→ What you should do
Can you repeat the material from the line with "Image resolution: width=1175" up to and including the line with "point(66,53)" word for word?

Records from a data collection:
= = =

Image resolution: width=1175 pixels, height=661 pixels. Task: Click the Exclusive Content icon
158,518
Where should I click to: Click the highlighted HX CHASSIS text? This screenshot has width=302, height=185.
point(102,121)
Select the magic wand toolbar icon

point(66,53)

= = =

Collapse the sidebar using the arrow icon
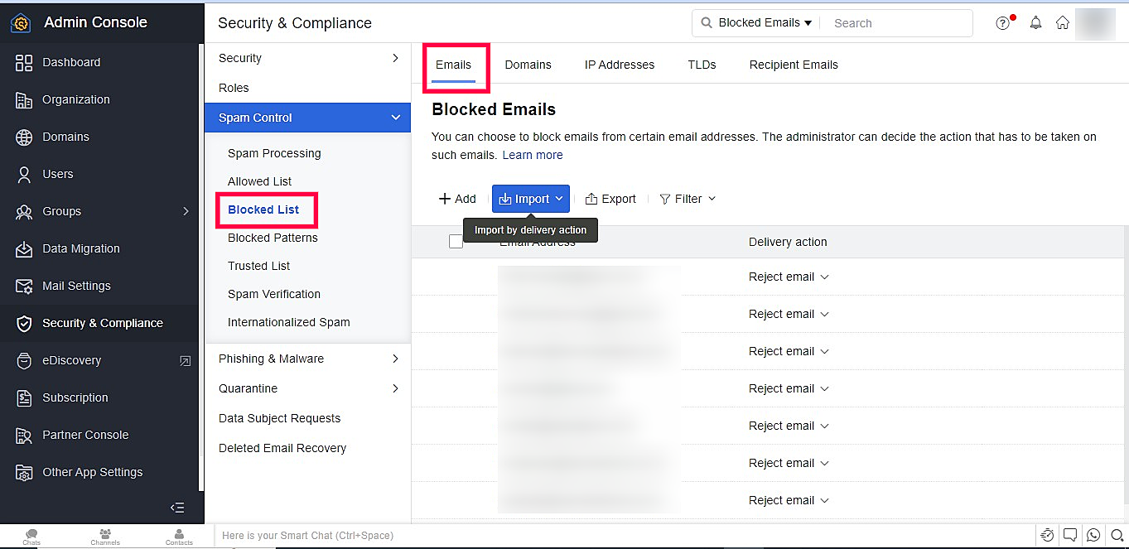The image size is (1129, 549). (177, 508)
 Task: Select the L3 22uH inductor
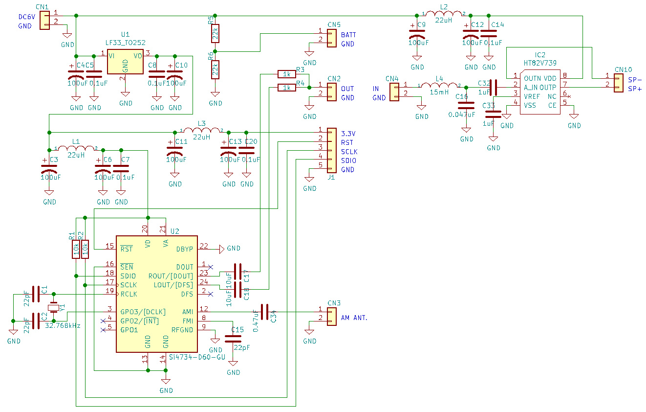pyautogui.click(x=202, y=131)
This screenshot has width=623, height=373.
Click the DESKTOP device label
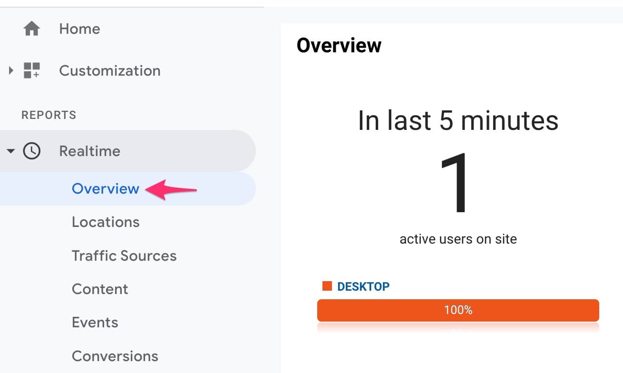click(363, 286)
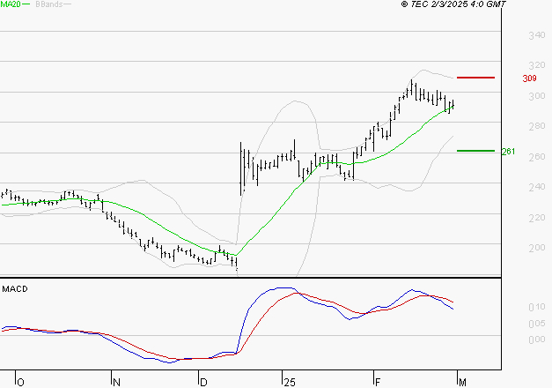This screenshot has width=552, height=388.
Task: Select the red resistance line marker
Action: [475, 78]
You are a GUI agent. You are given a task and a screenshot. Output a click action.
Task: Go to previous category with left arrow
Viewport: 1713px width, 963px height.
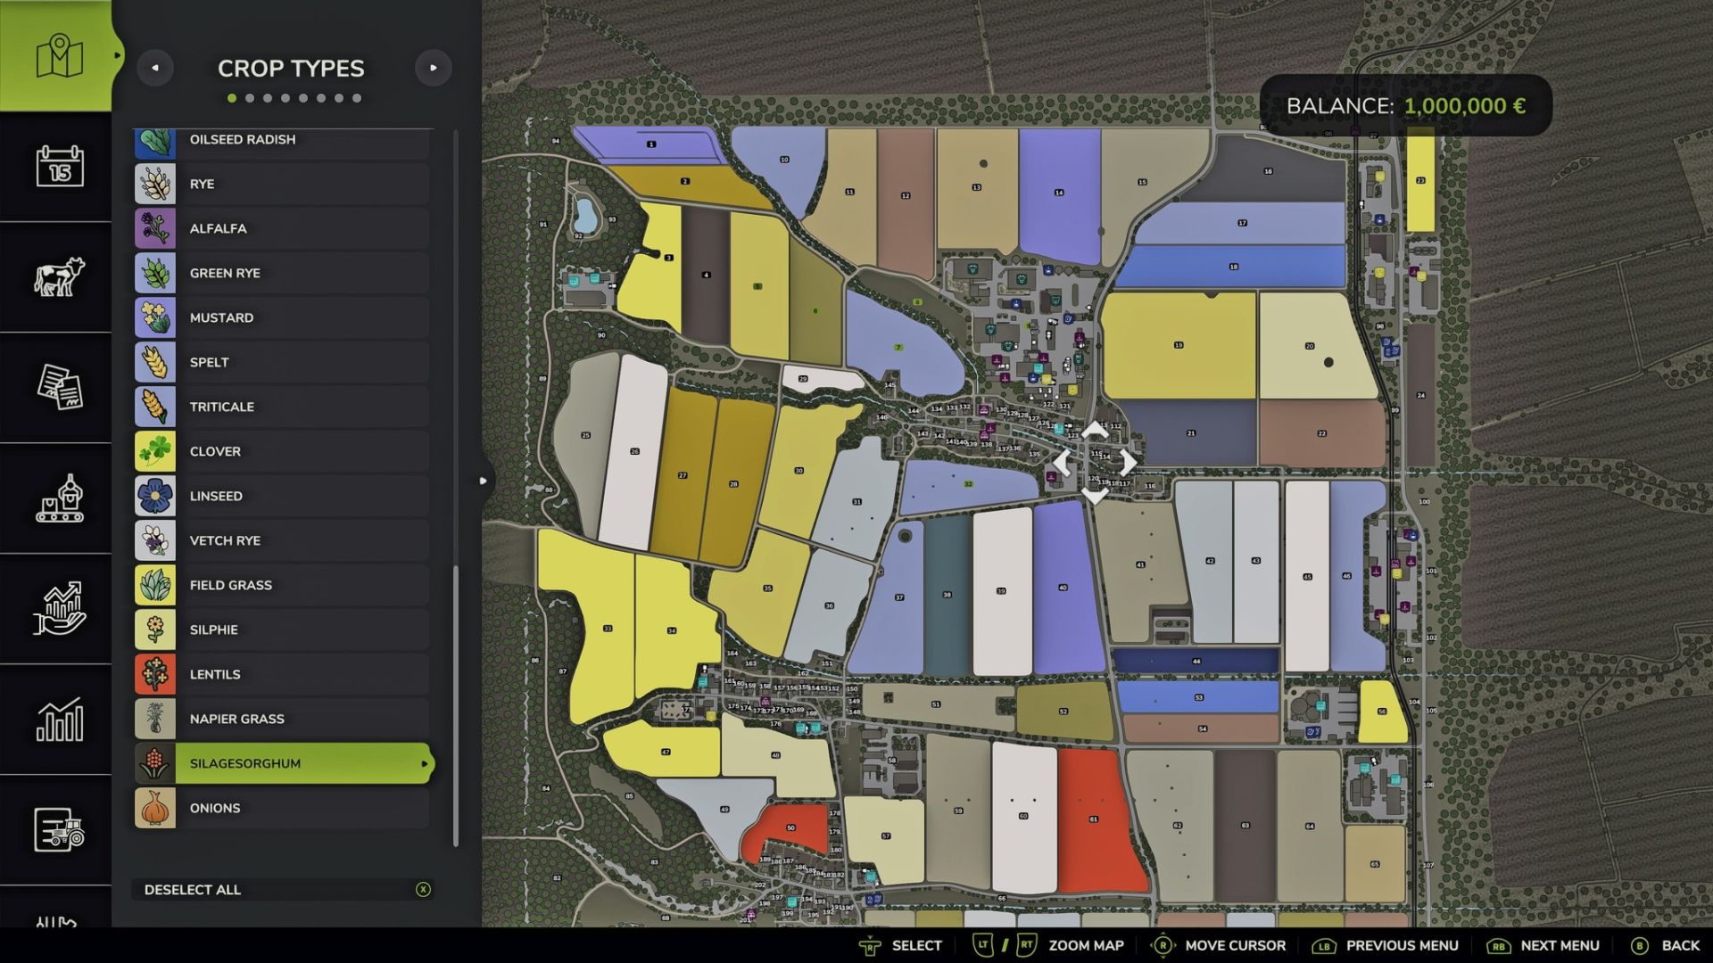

= = =

→ Response to this exercise
Image resolution: width=1175 pixels, height=661 pixels. Task: Click the Exclusive Content icon
158,518
Where should I click to: Click the highlighted HX CHASSIS text? This screenshot has width=302, height=185.
point(102,121)
Select the magic wand toolbar icon

point(66,53)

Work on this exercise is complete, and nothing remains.